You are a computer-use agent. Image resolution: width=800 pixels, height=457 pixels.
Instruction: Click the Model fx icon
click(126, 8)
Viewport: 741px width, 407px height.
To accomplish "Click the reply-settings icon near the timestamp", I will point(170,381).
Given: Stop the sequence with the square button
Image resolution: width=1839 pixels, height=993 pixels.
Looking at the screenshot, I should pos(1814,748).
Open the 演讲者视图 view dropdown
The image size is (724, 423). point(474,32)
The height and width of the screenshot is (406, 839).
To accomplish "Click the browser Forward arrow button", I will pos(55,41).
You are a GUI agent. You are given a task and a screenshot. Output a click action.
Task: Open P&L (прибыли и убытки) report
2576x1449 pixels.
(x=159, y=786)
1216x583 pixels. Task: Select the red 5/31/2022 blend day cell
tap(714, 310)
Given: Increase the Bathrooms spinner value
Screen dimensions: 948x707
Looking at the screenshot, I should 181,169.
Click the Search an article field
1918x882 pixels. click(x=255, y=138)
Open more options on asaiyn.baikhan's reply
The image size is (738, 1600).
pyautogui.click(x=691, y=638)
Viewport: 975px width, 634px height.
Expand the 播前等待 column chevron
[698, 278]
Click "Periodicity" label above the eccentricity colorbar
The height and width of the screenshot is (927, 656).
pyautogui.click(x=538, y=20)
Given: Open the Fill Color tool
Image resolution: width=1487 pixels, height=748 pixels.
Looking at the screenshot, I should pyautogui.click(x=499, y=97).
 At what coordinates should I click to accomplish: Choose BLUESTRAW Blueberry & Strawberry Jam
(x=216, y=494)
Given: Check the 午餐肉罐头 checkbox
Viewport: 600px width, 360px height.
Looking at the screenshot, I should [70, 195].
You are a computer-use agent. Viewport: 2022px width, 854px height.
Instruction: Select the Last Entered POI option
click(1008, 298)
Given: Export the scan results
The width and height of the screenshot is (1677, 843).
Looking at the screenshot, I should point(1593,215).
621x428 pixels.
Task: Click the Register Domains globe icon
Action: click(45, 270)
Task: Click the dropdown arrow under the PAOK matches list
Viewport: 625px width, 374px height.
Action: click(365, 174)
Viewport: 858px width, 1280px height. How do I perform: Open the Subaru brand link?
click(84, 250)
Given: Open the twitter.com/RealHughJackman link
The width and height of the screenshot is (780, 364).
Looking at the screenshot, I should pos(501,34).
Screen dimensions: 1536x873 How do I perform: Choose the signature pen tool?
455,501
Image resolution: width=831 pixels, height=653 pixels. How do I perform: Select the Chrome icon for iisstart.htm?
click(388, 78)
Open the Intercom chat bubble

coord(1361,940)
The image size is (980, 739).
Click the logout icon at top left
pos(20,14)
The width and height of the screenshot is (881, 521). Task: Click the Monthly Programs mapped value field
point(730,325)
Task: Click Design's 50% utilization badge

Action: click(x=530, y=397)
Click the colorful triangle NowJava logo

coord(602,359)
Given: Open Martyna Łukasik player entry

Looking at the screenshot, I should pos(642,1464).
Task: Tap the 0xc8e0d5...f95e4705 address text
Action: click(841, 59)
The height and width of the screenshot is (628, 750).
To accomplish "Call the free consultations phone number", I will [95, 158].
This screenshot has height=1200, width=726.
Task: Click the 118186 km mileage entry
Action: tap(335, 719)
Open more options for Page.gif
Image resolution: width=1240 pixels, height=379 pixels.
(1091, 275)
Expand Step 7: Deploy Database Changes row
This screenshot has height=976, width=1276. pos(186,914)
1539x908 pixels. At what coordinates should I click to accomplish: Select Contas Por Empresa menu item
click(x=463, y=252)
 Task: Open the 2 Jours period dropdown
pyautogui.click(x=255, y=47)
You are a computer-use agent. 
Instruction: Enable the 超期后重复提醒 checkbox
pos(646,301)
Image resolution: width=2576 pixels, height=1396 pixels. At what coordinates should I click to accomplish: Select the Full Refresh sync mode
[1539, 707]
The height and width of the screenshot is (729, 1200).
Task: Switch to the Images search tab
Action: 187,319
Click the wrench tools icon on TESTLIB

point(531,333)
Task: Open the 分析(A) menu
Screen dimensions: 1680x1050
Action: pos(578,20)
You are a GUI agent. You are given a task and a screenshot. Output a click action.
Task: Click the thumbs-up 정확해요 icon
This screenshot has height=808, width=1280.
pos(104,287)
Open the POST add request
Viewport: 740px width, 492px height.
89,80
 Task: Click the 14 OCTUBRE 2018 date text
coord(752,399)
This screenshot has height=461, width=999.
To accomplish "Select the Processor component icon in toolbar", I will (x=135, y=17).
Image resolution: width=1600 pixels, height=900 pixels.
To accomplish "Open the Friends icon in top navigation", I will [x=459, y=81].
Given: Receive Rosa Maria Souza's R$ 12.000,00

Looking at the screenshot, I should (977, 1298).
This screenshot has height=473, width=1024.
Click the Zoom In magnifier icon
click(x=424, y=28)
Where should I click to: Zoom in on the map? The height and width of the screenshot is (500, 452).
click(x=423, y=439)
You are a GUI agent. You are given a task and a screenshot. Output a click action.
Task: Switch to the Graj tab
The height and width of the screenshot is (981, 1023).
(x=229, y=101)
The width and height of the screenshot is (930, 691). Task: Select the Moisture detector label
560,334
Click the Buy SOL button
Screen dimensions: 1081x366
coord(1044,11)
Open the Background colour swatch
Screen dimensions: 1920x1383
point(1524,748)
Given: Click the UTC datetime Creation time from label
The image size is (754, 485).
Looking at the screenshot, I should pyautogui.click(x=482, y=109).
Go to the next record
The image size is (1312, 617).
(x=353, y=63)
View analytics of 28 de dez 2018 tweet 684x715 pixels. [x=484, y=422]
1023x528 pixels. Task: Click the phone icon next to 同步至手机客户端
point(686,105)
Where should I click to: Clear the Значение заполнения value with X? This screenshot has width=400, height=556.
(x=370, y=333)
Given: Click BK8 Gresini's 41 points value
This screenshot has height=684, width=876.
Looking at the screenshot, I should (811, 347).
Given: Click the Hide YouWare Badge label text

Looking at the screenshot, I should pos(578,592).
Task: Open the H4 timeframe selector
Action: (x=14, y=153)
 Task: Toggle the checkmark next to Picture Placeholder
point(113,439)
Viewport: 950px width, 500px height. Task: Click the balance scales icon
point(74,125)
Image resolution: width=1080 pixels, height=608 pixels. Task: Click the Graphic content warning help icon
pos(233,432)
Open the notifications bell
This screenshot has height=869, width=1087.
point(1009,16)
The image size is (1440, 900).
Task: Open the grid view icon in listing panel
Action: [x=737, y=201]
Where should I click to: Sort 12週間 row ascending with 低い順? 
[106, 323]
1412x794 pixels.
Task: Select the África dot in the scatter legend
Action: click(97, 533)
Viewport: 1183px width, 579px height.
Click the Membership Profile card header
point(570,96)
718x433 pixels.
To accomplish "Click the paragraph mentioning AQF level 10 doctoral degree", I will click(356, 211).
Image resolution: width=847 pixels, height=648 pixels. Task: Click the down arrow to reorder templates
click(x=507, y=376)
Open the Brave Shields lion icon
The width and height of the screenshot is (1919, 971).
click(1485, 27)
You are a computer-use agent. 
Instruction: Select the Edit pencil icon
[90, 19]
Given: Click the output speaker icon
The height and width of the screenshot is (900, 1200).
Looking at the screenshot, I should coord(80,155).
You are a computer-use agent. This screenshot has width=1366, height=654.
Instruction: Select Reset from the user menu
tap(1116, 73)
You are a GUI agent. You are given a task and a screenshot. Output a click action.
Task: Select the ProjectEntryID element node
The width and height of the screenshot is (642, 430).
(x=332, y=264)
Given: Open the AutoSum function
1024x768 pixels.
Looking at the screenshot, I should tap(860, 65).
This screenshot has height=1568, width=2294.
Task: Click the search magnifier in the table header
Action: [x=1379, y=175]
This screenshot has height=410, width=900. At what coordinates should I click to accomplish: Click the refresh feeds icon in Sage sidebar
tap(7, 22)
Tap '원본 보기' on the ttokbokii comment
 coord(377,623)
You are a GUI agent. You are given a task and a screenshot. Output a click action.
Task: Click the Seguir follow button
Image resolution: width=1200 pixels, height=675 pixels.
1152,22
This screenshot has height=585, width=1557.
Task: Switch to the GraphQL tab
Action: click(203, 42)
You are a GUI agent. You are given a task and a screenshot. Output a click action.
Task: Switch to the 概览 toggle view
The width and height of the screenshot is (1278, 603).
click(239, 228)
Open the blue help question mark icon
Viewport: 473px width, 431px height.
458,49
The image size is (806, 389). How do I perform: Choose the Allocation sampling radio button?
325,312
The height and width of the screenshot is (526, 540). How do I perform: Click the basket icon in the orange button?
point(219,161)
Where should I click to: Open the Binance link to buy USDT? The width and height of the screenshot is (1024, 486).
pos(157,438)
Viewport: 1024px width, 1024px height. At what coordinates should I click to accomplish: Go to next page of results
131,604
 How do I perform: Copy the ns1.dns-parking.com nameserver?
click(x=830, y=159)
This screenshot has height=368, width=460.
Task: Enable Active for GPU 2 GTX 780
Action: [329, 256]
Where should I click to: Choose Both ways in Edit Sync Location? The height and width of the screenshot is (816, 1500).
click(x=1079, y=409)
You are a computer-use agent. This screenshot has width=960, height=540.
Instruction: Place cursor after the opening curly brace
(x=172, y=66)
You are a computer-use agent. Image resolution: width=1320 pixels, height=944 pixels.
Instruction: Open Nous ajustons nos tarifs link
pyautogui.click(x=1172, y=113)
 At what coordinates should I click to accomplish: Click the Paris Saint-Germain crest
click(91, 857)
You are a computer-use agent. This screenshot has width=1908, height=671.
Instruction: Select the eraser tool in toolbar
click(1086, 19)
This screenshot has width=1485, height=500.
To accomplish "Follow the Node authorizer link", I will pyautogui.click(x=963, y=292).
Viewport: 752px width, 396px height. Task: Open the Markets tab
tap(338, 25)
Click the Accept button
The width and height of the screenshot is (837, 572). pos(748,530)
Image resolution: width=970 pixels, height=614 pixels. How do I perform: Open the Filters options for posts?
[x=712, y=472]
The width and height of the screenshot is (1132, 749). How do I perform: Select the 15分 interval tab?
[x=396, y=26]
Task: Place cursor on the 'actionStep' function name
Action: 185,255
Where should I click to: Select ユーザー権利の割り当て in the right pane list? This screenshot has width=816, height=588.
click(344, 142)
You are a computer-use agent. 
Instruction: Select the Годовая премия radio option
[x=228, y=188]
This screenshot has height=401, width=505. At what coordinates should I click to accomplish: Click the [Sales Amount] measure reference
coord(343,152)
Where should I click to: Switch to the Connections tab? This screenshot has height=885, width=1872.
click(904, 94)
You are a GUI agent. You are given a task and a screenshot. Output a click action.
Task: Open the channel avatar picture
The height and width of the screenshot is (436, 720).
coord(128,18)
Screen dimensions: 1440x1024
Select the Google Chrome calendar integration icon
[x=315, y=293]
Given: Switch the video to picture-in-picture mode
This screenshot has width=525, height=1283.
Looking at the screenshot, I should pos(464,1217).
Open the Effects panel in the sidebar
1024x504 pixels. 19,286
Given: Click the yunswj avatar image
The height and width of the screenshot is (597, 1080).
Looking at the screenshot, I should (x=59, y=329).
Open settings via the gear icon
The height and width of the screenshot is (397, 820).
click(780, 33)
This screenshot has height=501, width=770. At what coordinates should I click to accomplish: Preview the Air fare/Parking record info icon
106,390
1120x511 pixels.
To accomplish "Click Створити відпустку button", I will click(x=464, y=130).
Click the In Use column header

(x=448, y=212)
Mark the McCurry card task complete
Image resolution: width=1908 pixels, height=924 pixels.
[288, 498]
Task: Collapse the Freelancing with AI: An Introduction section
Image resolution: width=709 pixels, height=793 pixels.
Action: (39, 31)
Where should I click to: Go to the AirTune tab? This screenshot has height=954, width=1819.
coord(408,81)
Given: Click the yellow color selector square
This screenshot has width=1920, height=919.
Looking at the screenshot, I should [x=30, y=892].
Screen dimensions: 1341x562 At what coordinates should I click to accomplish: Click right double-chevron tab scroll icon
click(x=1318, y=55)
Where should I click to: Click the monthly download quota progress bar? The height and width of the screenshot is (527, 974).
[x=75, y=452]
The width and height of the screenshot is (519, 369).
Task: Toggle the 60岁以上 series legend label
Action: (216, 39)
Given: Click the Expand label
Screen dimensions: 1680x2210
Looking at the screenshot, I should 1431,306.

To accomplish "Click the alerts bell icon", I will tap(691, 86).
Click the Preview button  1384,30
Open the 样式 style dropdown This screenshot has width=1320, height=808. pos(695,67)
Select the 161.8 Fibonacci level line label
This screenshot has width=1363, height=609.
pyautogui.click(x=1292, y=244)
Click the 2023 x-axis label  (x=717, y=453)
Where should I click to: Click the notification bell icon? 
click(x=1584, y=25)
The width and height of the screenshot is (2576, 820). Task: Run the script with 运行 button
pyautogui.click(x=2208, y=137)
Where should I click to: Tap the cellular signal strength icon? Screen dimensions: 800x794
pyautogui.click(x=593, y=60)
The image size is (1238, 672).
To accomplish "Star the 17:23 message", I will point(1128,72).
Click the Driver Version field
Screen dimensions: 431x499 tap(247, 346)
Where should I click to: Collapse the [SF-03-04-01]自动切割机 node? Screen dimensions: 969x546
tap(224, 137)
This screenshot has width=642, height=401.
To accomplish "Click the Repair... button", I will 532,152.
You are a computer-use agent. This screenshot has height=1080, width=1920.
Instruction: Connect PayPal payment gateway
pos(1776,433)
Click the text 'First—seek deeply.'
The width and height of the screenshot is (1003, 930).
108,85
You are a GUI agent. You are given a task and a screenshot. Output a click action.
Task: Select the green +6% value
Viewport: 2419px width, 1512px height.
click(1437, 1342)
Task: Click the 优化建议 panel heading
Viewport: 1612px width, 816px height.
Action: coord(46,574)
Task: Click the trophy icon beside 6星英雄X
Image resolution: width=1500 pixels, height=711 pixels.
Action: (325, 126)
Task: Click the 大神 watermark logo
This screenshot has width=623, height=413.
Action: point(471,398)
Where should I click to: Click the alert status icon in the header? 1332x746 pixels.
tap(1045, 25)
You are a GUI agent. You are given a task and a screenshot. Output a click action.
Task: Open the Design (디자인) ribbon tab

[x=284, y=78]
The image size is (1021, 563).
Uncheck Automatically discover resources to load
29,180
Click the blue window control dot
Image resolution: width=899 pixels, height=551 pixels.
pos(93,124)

------------------------------------------------------------------------

YOUR OBJECTIVE:
Everything from the line that contains "Task: Open the Design (디자인) ribbon tab" to the last line of the records, restated word for word, is the required output.

TASK RESPONSE:
Task: Open the Design (디자인) ribbon tab

[x=284, y=78]
The image size is (1021, 563).
Uncheck Automatically discover resources to load
29,180
Click the blue window control dot
Image resolution: width=899 pixels, height=551 pixels.
pos(93,124)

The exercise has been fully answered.